Tours

[Pouce Levé] Le compte Instagram qui dénonce les agressions de rue à Tours

Il vient de dépasser le seuil des 2 000 abonnés.

[Pouce Levé] est la rubrique d'Info Tours consacrée à l'actualité des réseaux sociaux.

----------

« Une femme a subi une agression sexuelle ici » : ici, c’est la Rue du Commerce.

« Ici une femme a subi du harcèlement de rue » : ici, c’est au croisement de la Rue Marceau et du Boulevard Béranger.

« Une femme a été victime d’une agression verbale ici » : ici, c’est Rue du Commerce.

Des messages comme ceux-ci on en trouve 16, publiés depuis le 2 août sur le compte Instagram @OuvrelesyeuxTours. Des mots tracés à la craie sur le bitume, un peu partout en ville. Pris en photo, ils sont accolés à des témoignages de victimes qui racontent ce qui leur est arrivé alors qu’elles étaient simplement en train de vivre leur vie dans la rue. Au moment de la publication de cet article, le compte a tout juste 4 mois et vient de dépasser la barre des 2 000 abonnés. C’est l’initiative d’un groupe de citoyennes et de citoyens qui se disent effarés par la complexité d’obtenir une réponse lors d’agressions dans la rue à Tours : difficultés pour porter plainte ou déposer une main courante, écoute et empathie quasi inexistantes de la part des forces de l’ordre.

Le sujet n’est pas nouveau : le gouvernement a d’ailleurs pénalisé le harcèlement de rue sous la présidence d’Emmanuel Macron, mais un policier tourangeau reconnaissait récemment que la loi n’était pas vraiment appliquée à Tours parce qu’elle nécessitait du flagrant délit. Donc quand une victime vient témoigner, les procédures aboutissent rarement. Et à en croire les témoignages relayés par @OuvrelesyeuxTours, les forces de l’ordre montrent parfois de la mauvaise volonté dès le 1er rendez-vous, expliquant par exemple à une femme qui a été suivie que ce n’est pas illégal.

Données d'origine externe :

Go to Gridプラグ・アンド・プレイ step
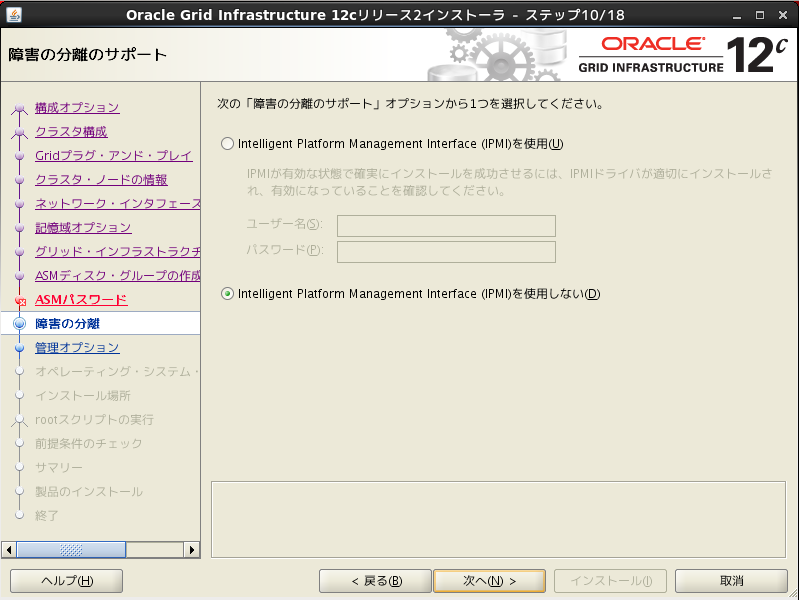pyautogui.click(x=113, y=156)
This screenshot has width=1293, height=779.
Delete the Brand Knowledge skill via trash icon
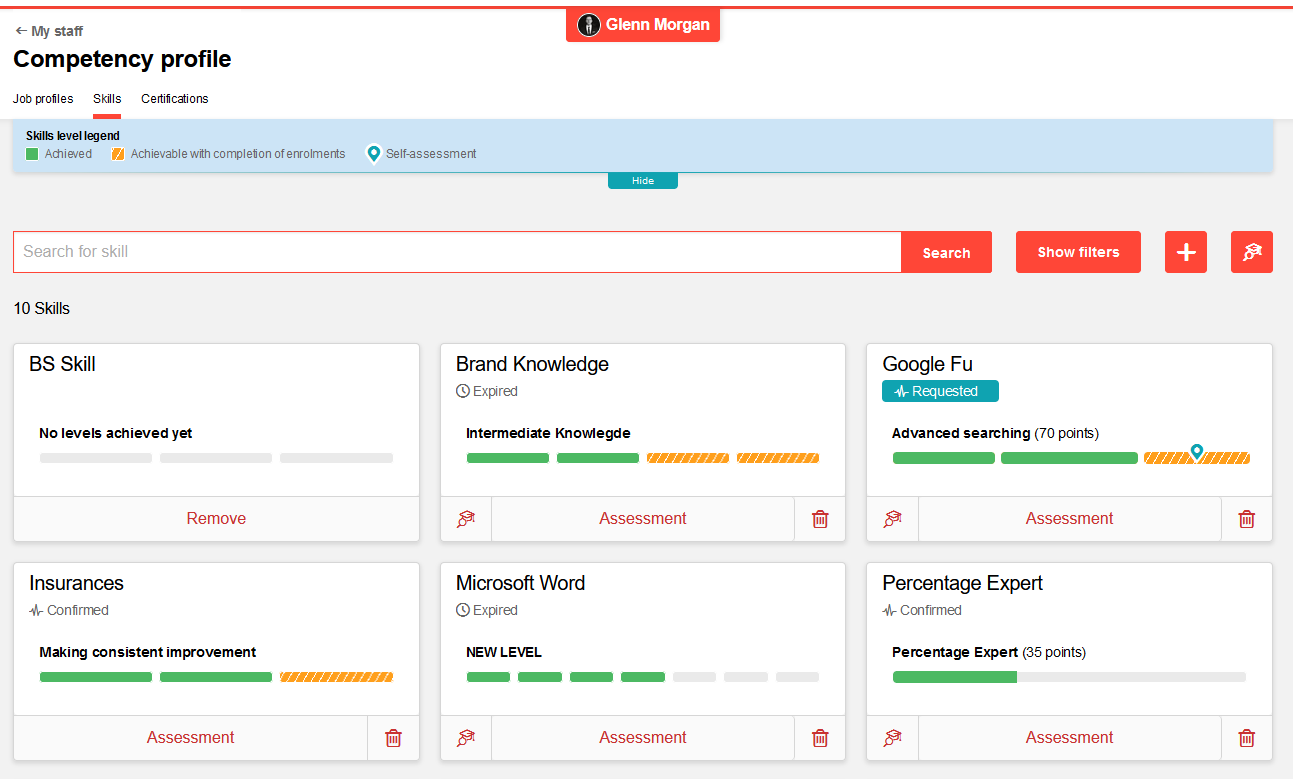coord(820,519)
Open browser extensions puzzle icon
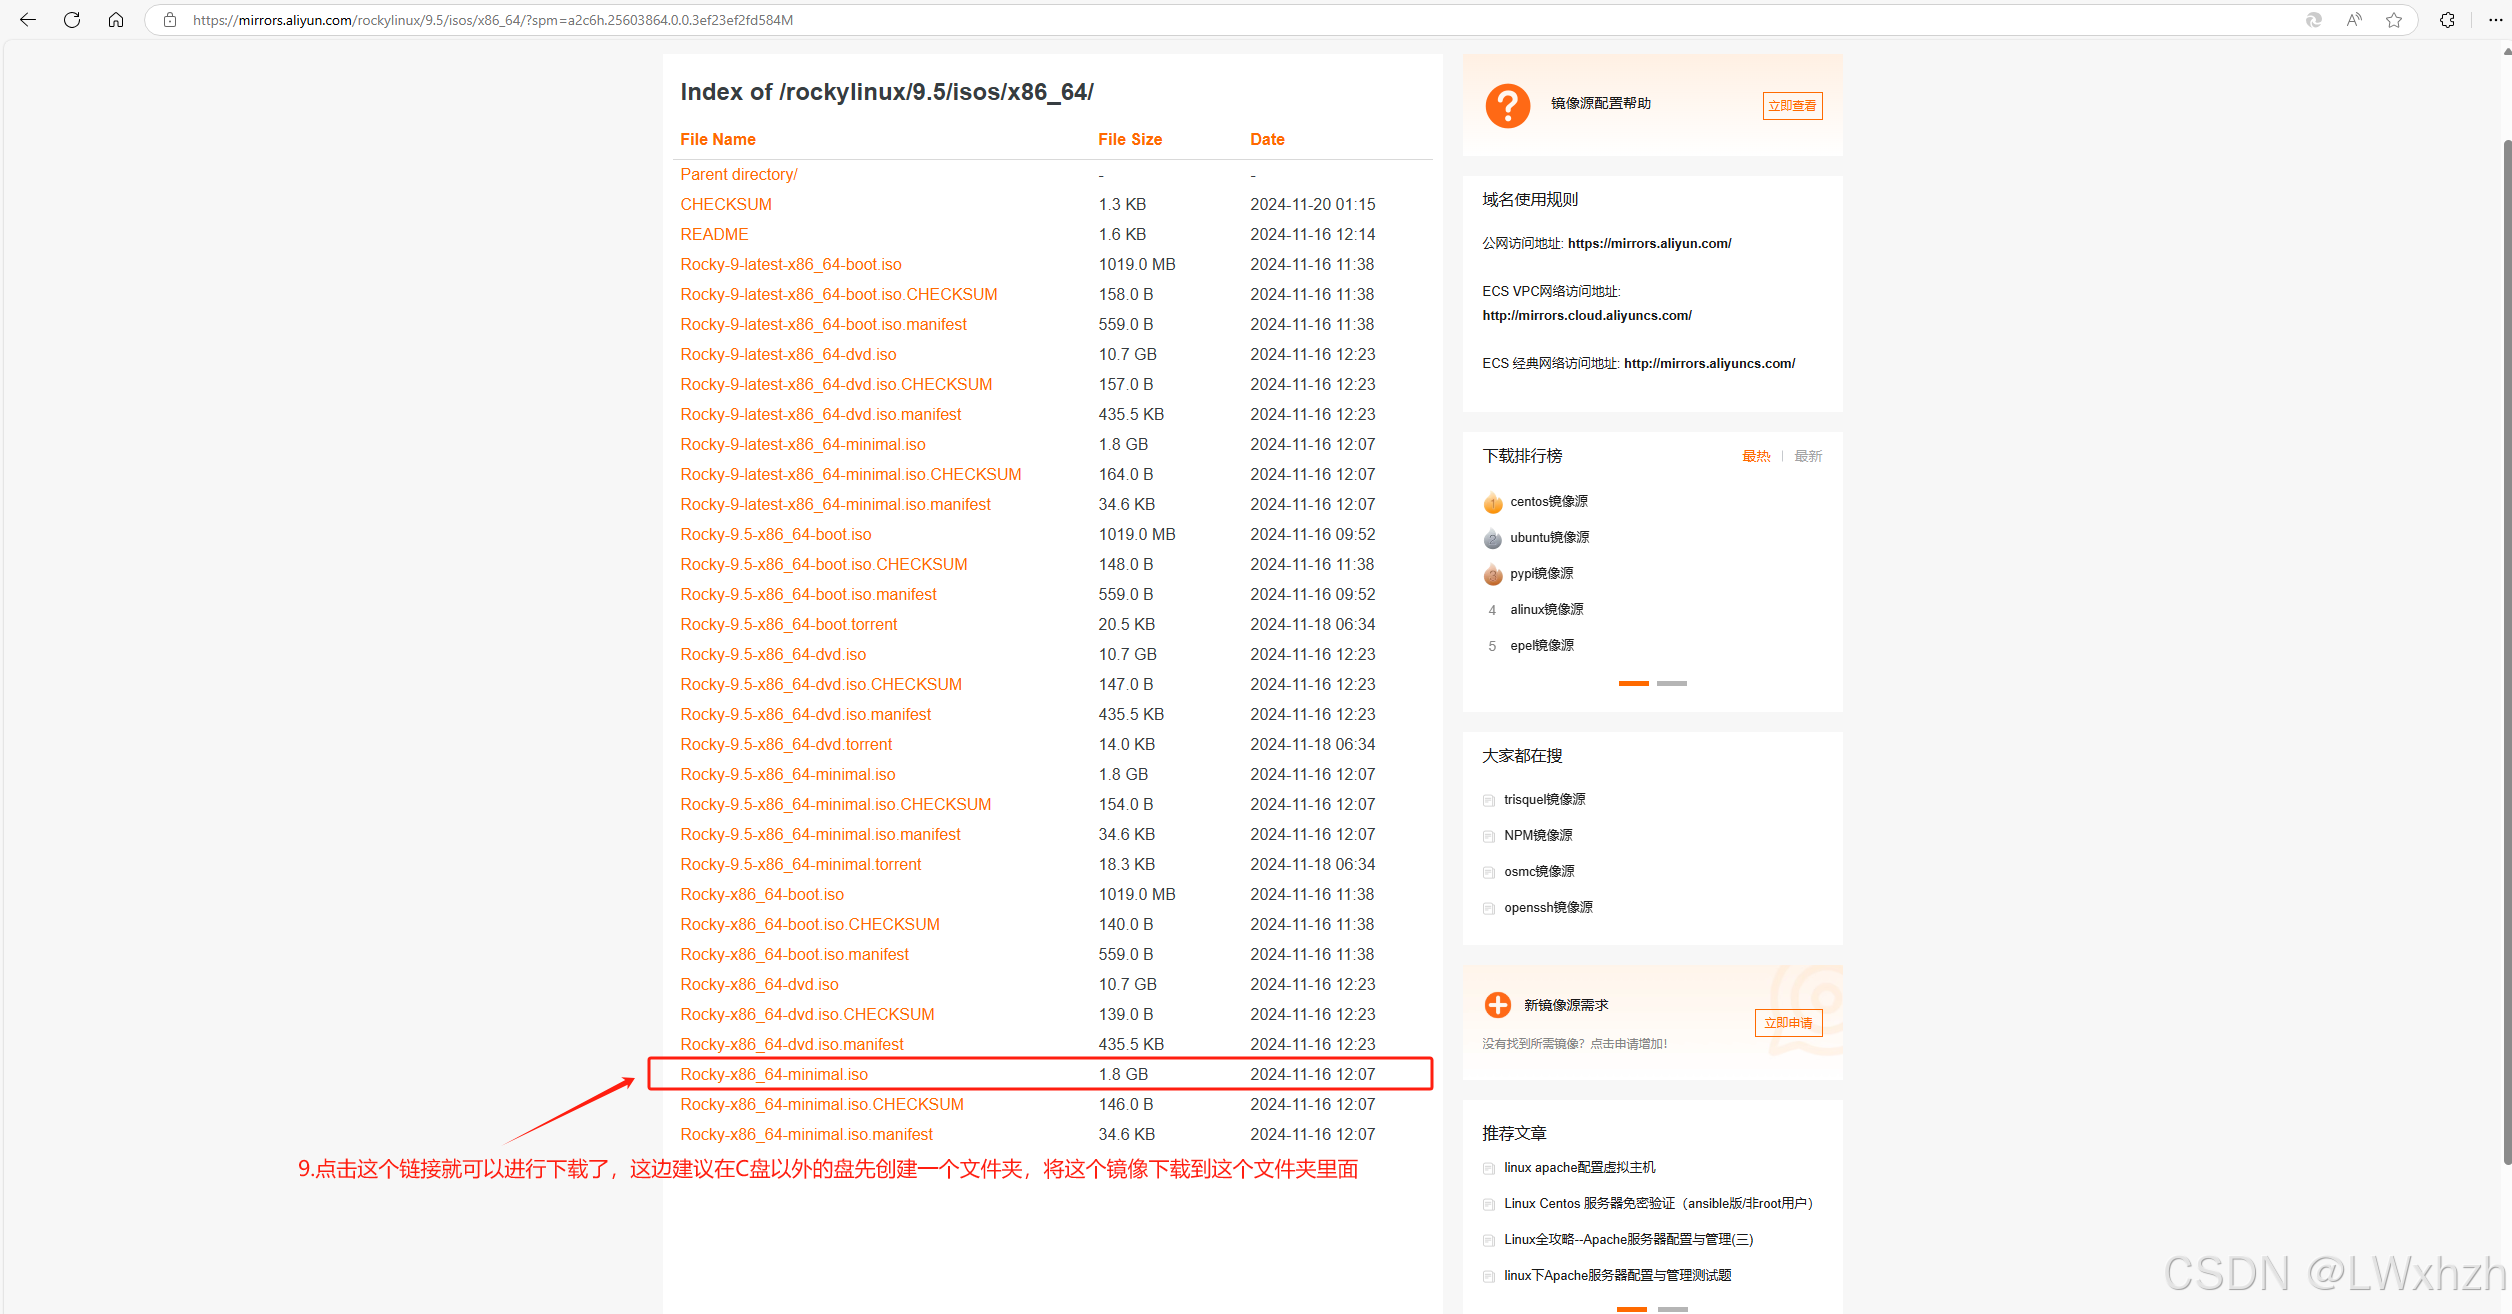The height and width of the screenshot is (1314, 2512). tap(2447, 20)
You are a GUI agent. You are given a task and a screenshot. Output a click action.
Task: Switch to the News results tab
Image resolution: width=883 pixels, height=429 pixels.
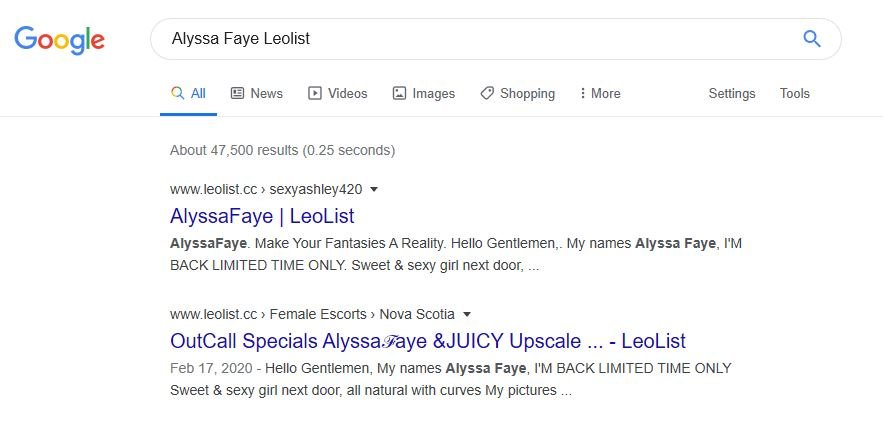[x=257, y=93]
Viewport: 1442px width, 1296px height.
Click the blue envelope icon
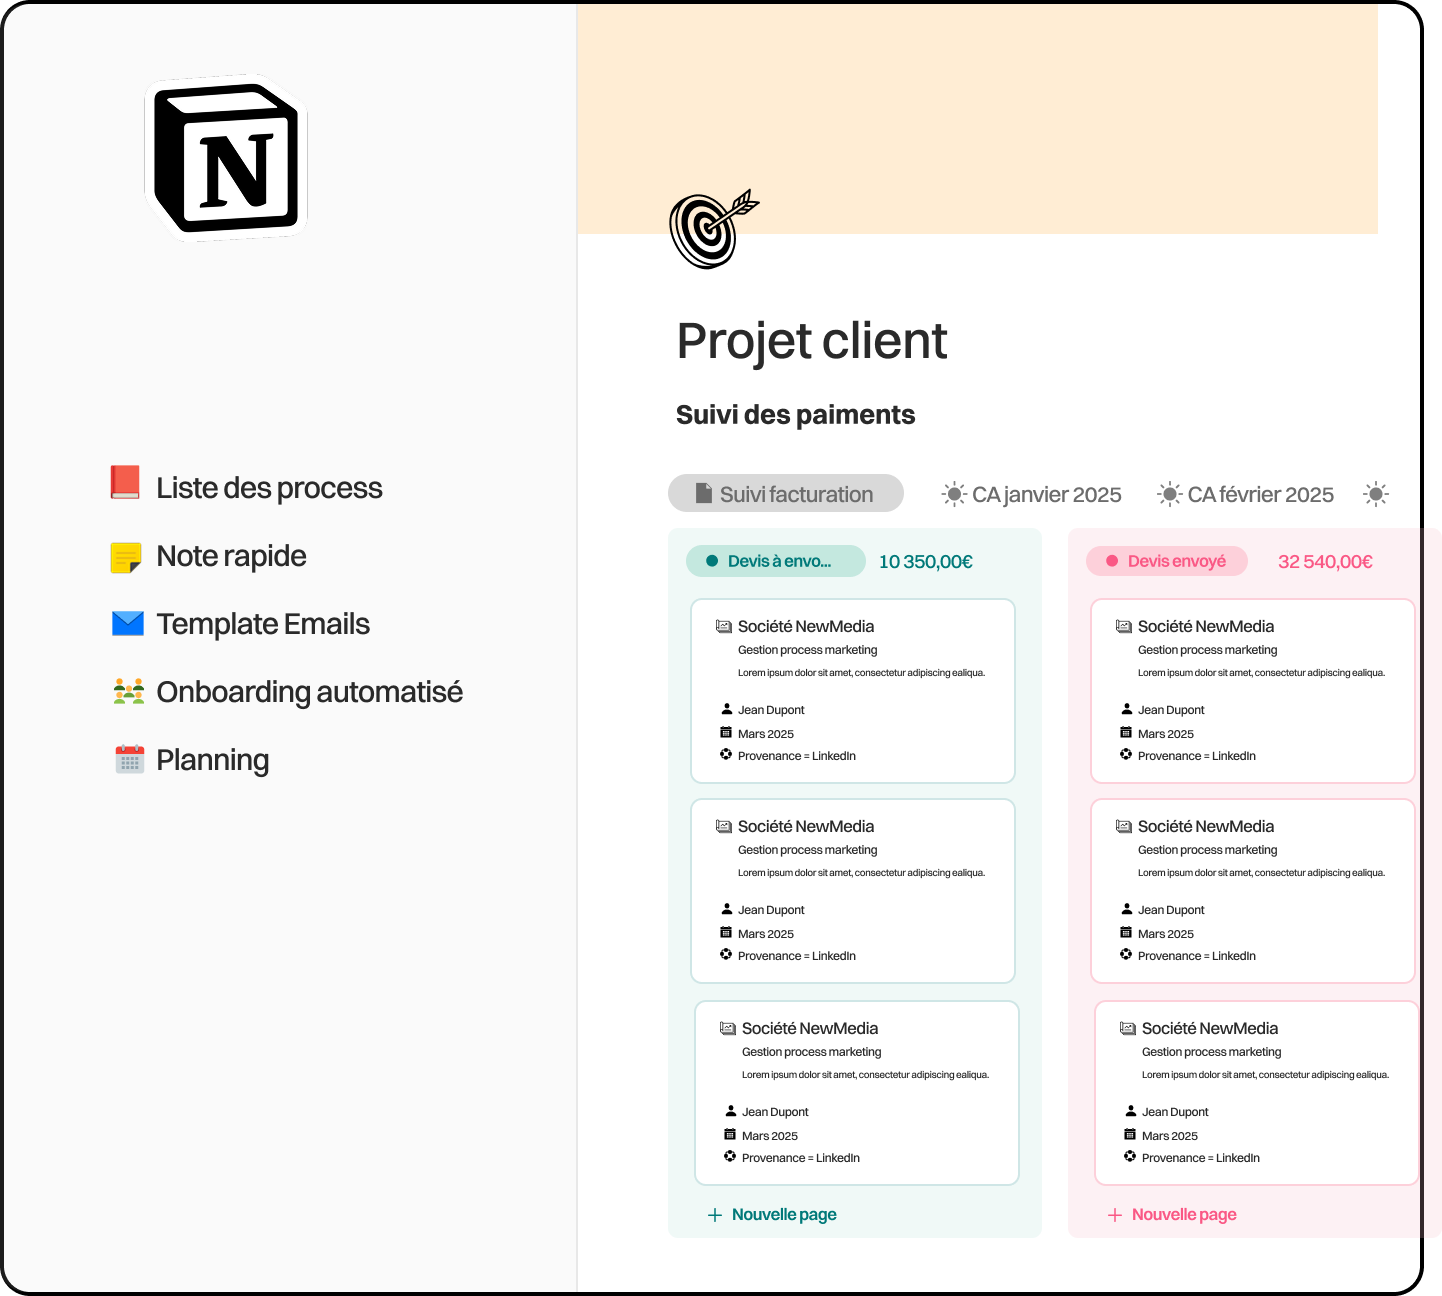pyautogui.click(x=128, y=624)
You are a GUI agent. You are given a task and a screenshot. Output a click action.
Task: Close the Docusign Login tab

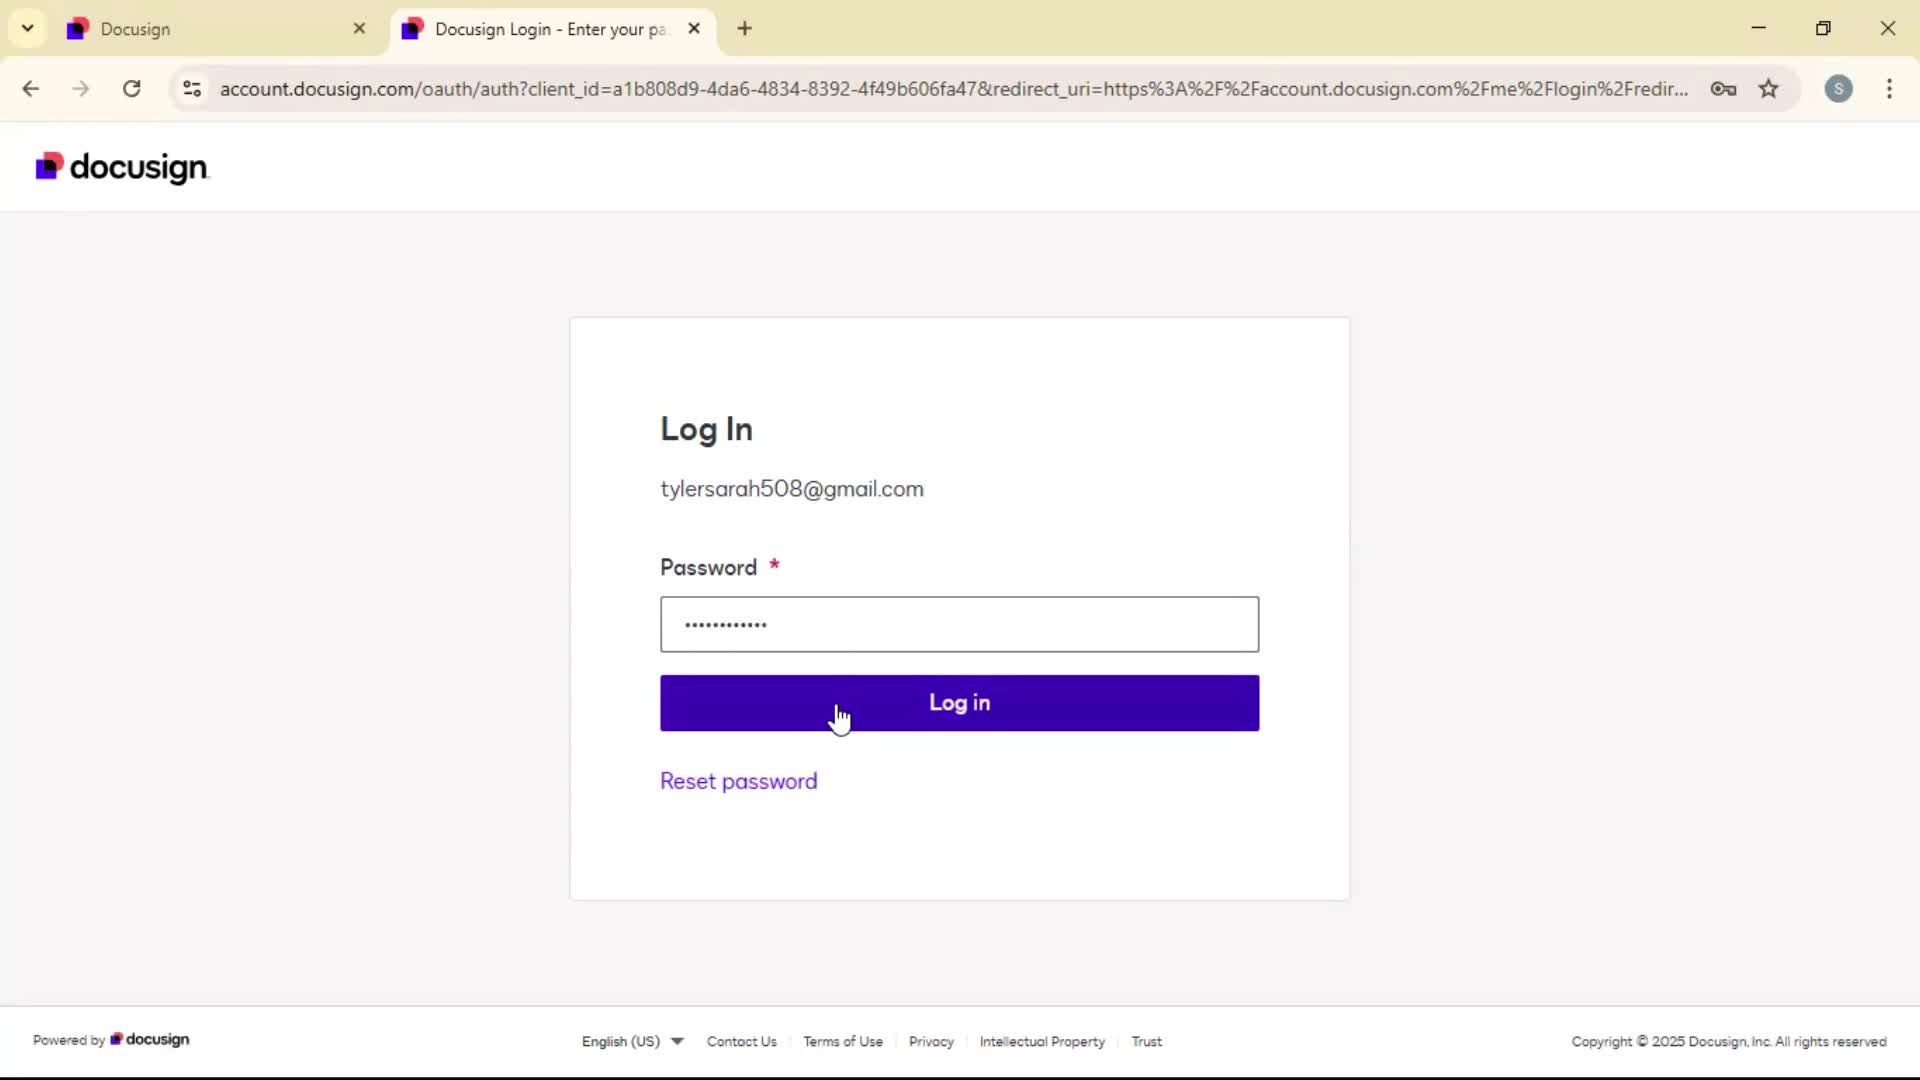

« A l'heure actuelle dans la loi rien ne nous permet de qualifier cet acte, ce n'est pas puni par la loi ou défini or, c'est un problème récurrent. Le sentiment d'insécurité qui résulte de ce vide juridique est pour nous problématique. »

L’équipe d’@OuvrelesyeuxTours

Face à ce constat, le compte Instagram cherche donc à immortaliser ces lieux d’agression, tout en assurant l’anonymat des victimes : beaucoup de femmes, mais aussi des hommes. « L’idée est d’attirer le regard des gens sur ce qui se passe dans leur ville » décrivent les internautes qui gèrent la page. En cas de besoin, ils dirigent les victimes vers des associations qui peuvent les aider.

« Nous voulons créer une communauté de parole et d'action qui permettra d'agir et de s'unir face à l'injustice et l'insécurité. Nous espérons sensibiliser et toucher toutes sortes de personnes de sexes, d'âges et de classes sociales différentes. Trop de personnes sont victimes de harcèlements et d'agressions, il faut réagir mais comme toujours on est plus fort tous ensemble. »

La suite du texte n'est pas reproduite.